Toutes ne se valent pas, toutes ne conviennent pas à tous les enfants et surtout aucune n’est une solution miracle. Mais leur existence raconte quelque chose d’important :
🌸 les humains n’apprennent pas tous de la même façon.
Et les enfants neuro-atypiques nous le rappellent souvent avec une intensité particulière.
Un enfant TDAH pourra parfois mieux réfléchir en mouvement qu’immobile sur une chaise pendant six heures.
Un enfant TSA pourra avoir besoin d’un cadre extrêmement prévisible pour se sentir disponible mentalement.

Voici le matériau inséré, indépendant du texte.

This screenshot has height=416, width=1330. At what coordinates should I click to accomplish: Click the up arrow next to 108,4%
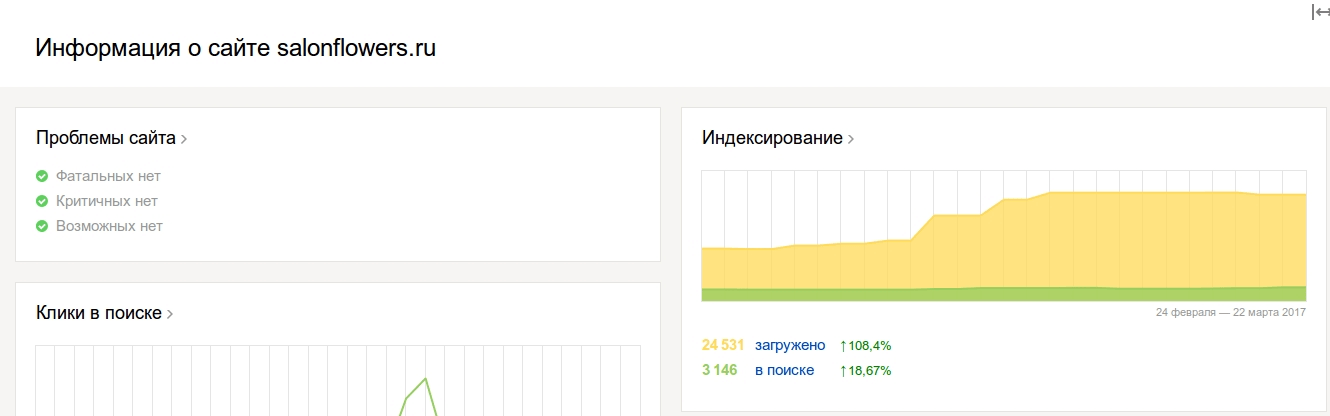point(843,346)

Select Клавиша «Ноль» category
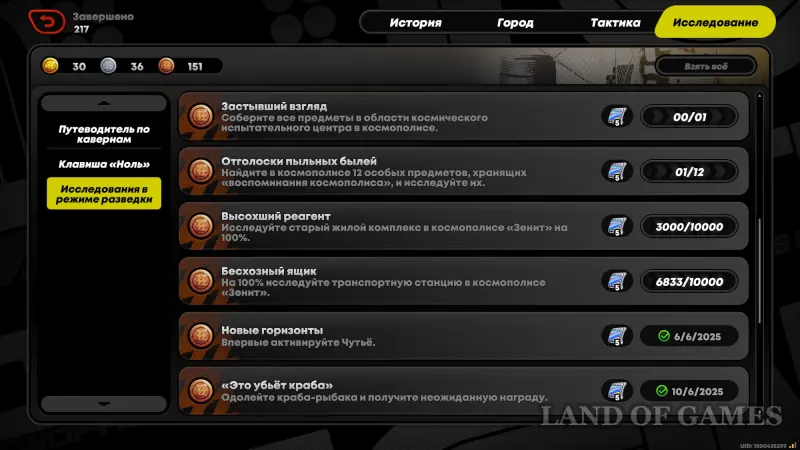(x=104, y=164)
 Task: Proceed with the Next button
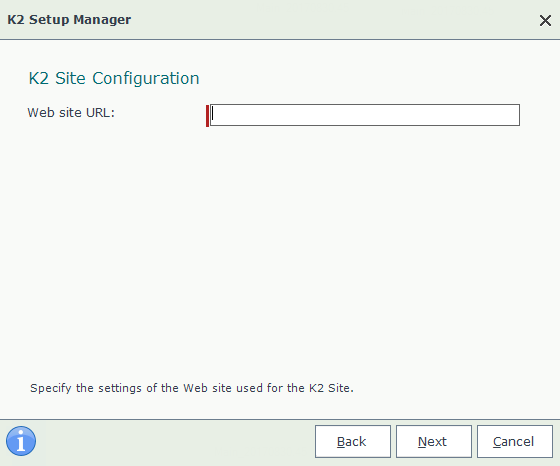[x=434, y=441]
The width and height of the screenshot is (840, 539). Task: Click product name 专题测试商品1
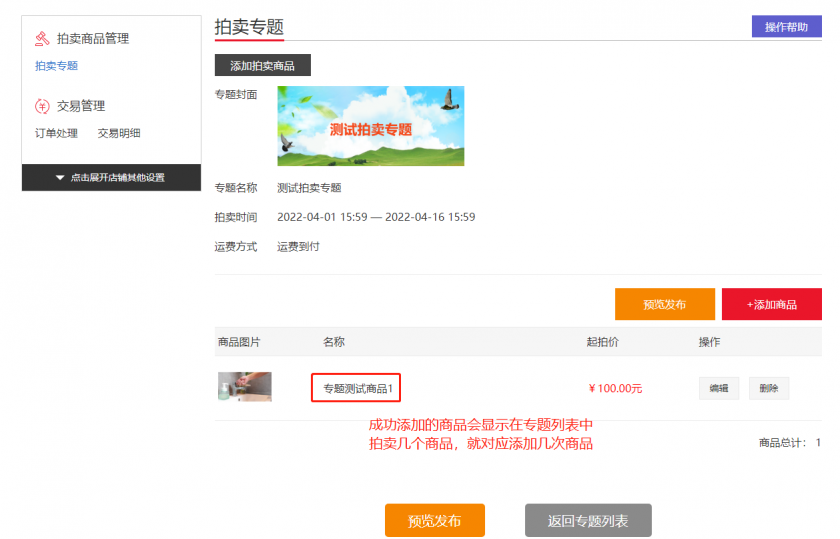[357, 388]
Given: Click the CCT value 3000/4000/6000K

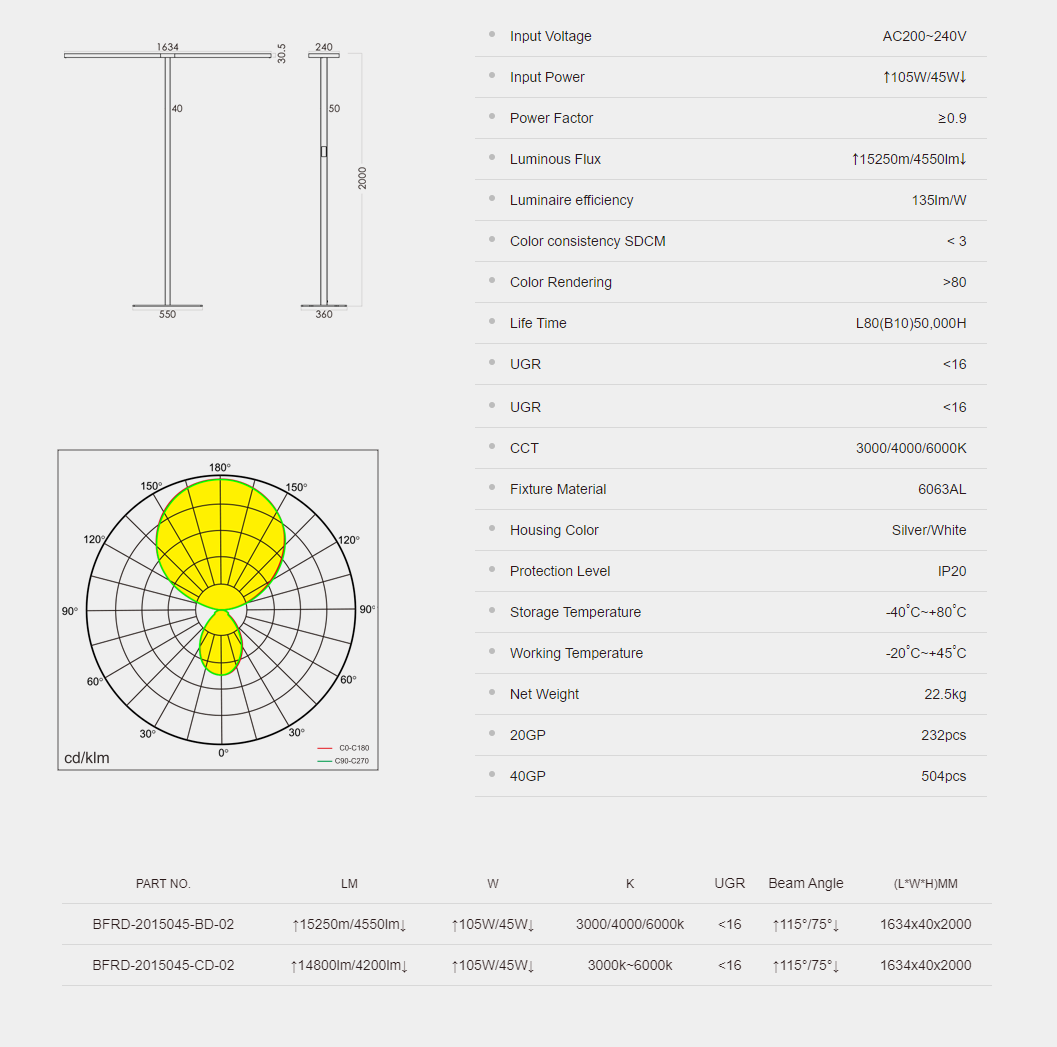Looking at the screenshot, I should point(910,448).
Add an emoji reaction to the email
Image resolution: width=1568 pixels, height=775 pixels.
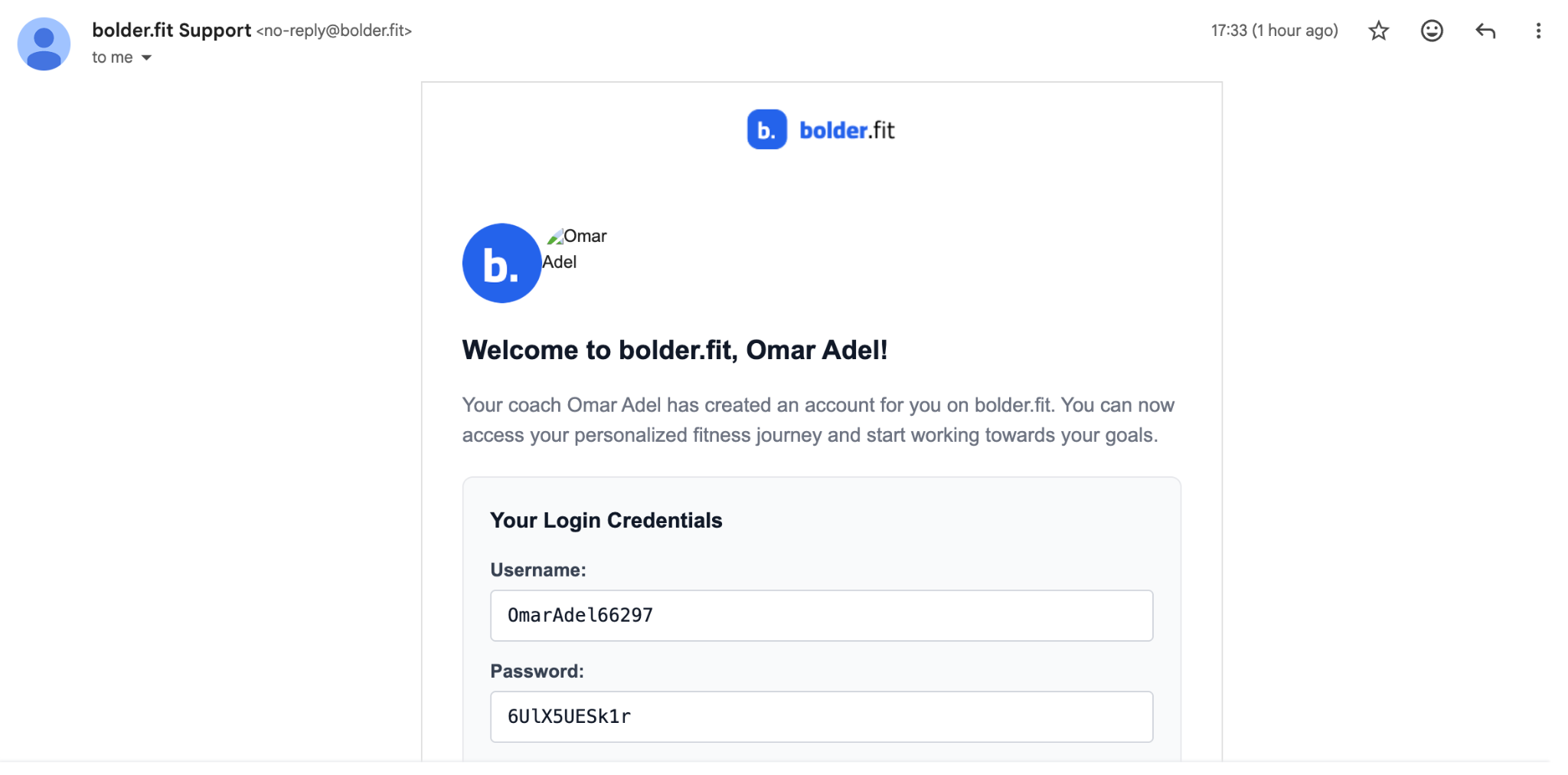tap(1432, 31)
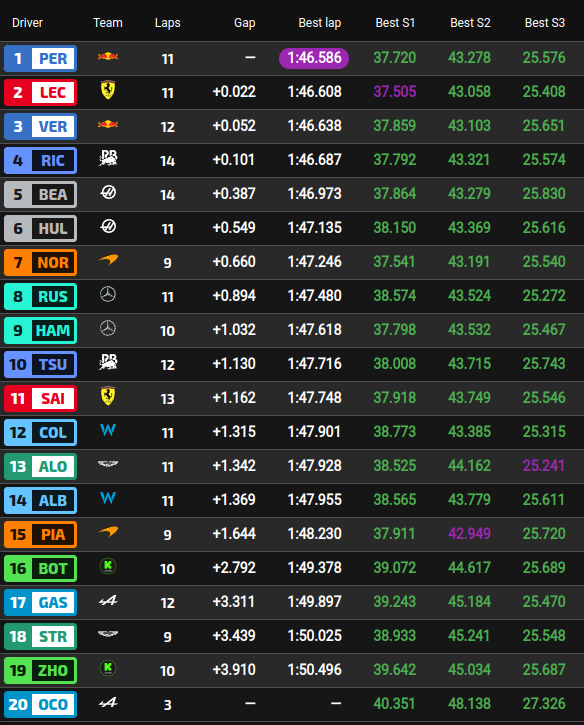Click the Ferrari logo in LEC row
Screen dimensions: 584x725
pyautogui.click(x=108, y=90)
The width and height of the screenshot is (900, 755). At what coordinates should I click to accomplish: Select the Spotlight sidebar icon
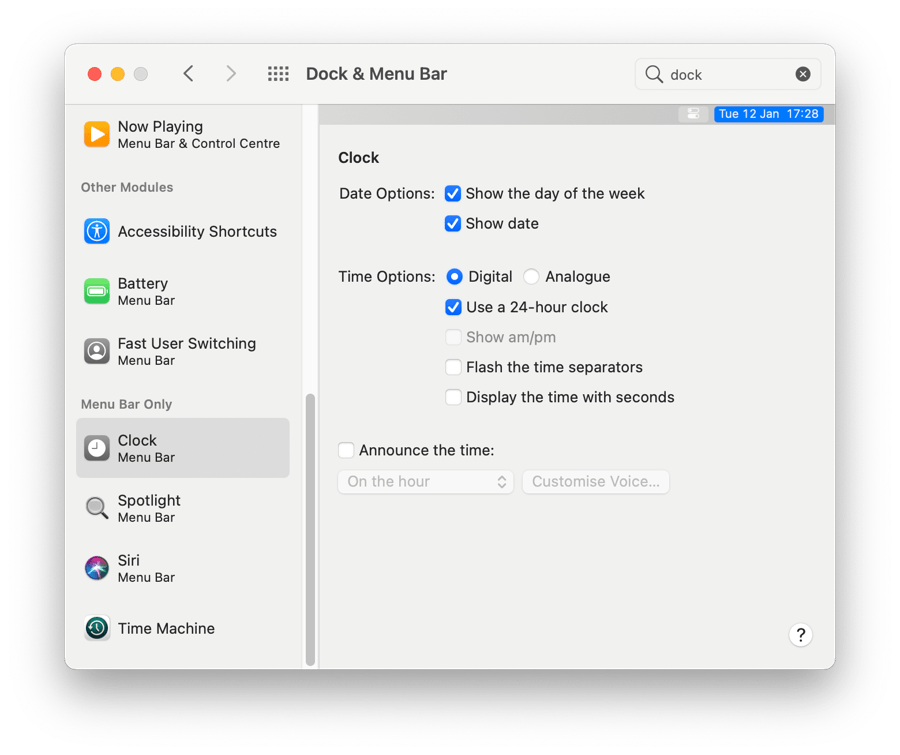[x=96, y=508]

Un enfant à haut potentiel pourra décrocher profondément s’il ne trouve plus de curiosité, de complexité ou de sens.
Cela ne veut bien sûr pas dire que l’école classique est mauvaise.
D’ailleurs, beaucoup d’enfants atypiques y trouvent aussi leur place, parfois grâce à des enseignants extraordinaires qui adaptent, comprennent, encouragent et créent du lien malgré des classes souvent très chargées.
Mais cela signifie peut-être qu’il est devenu nécessaire d’accepter une idée simple :
🌸 un seul modèle ne peut probablement pas répondre à tous les cerveaux humains…et ce n’est pas grave.
Anthropologiquement, c’est même assez logique.
Les sociétés humaines ont toujours transmis les savoirs de multiples façons :
Par l’observation ,par le récit ,par le geste ,par l’expérience ,par le collectif , par la répétition ou par l’exploration libre.
L’école moderne a permis des avancées immenses :
L’accès au savoir , l’instruction massive , la protection , la transmission commune , l’ouverture culturelle.
🌸 Mais aujourd’hui, la diversité cognitive devient plus visible.
Et avec elle apparaît une question essentielle :
- comment permettre à davantage d’enfants d’apprendre sans avoir le sentiment d’être constamment « en défaut » ?
Le neuropsychologue Fabrice Bak rappelle régulièrement que les capacités d’un enfant ne dépendent pas uniquement de son intelligence, mais aussi de son attention, de sa régulation émotionnelle, de sa mémoire de travail ou encore de son environnement d’apprentissage. Autrement dit :
un enfant peut être capable… sans réussir dans tous les contextes et cela change énormément le regard porté sur lui.
🌸 Parce qu’au fond, le vrai sujet n’est peut-être pas :
« Quelle est la meilleure école ? » mais plutôt « Dans quel environnement cet enfant-là peut-il apprendre, grandir et rester vivant intérieurement ? »
Certains auront besoin d’un cadre très structuré, d’autres d’autonomie, d’autres encore d’un mélange des deux et parfois, il faudra changer plusieurs fois avant de trouver ce qui convient réellement. C’est parfois simplement une recherche d’ajustement humain.
La richesse des différentes formes d’enseignement existantes ne réside donc peut-être pas dans l’idée qu’une pédagogie serait supérieure aux autres, elle réside dans le fait qu’elles ouvrent davantage de portes. Et pour beaucoup d’enfants neuro-atypiques, avoir plusieurs portes possibles peut changer toute une trajectoire de vie.
Parce qu’apprendre autrement, parfois, cela veut simplement dire apprendre dans une langue que son cerveau comprend enfin.